**What is needed:** Each entry that follows is to be copied exactly, minus any pictures.

[Data extracted from a collection]
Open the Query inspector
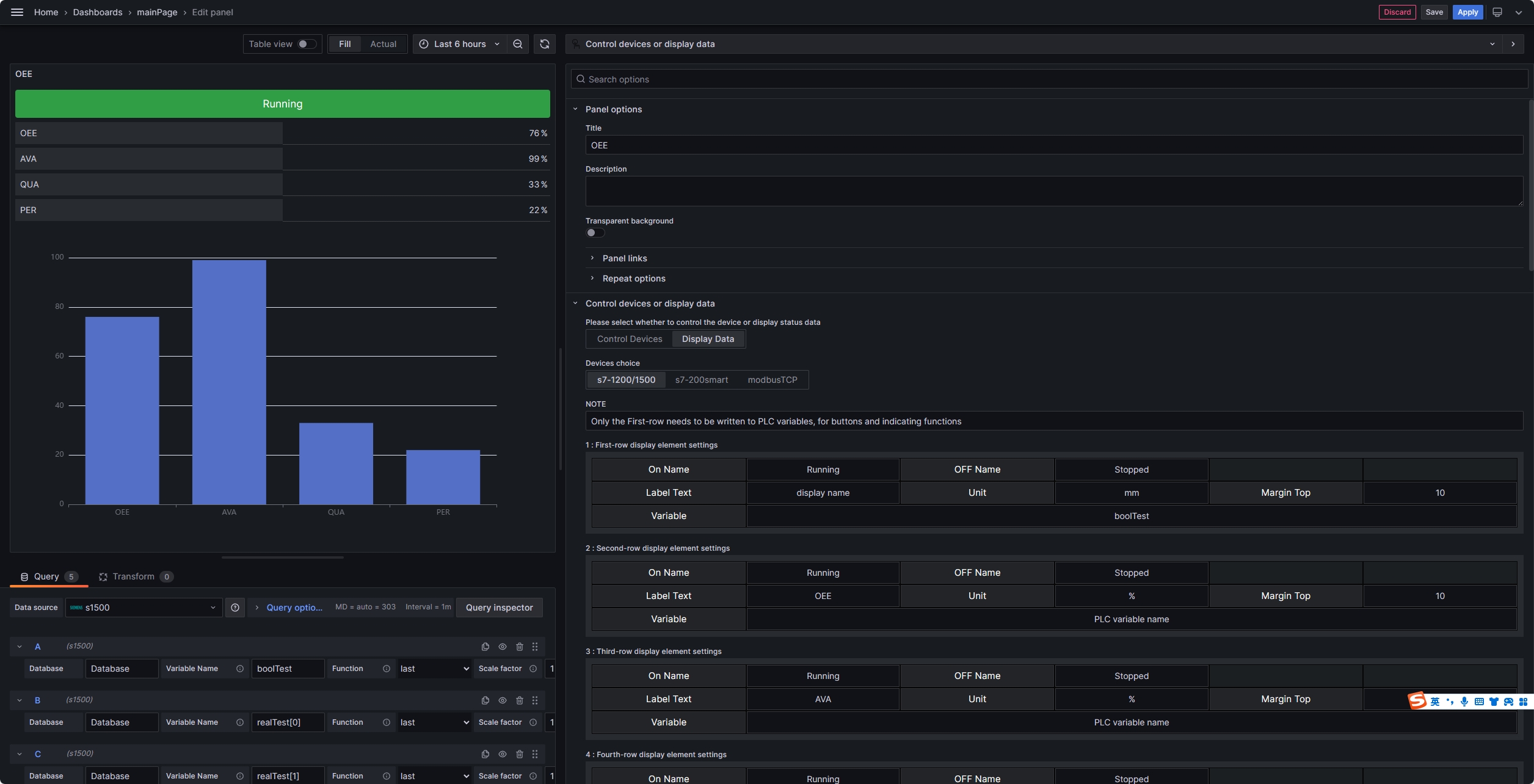Image resolution: width=1534 pixels, height=784 pixels. 499,608
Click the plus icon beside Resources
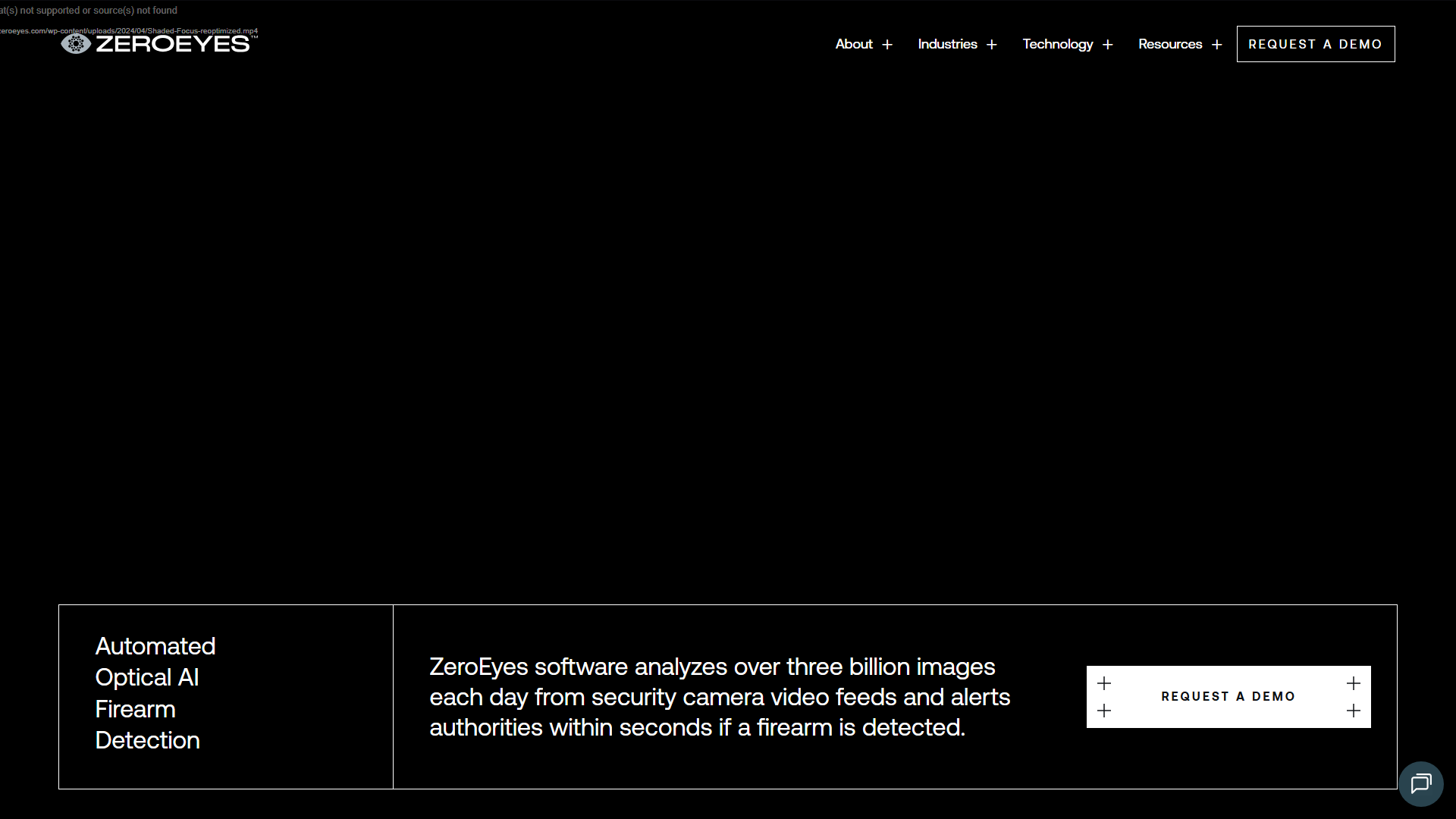The width and height of the screenshot is (1456, 819). coord(1216,45)
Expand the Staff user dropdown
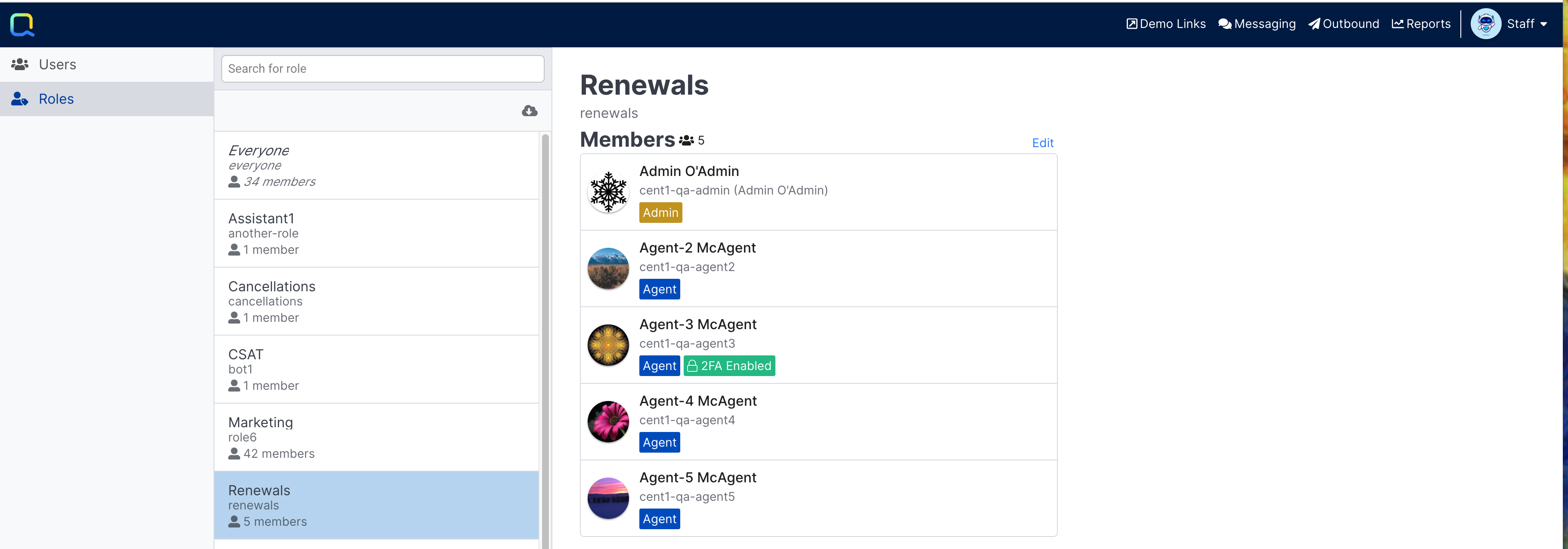1568x549 pixels. 1527,25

**Reply:**
Open the Query inspector
Image resolution: width=1534 pixels, height=784 pixels. 499,608
Click the plus icon beside Resources
The width and height of the screenshot is (1456, 819). coord(1216,45)
Expand the Staff user dropdown
1568x549 pixels. 1527,25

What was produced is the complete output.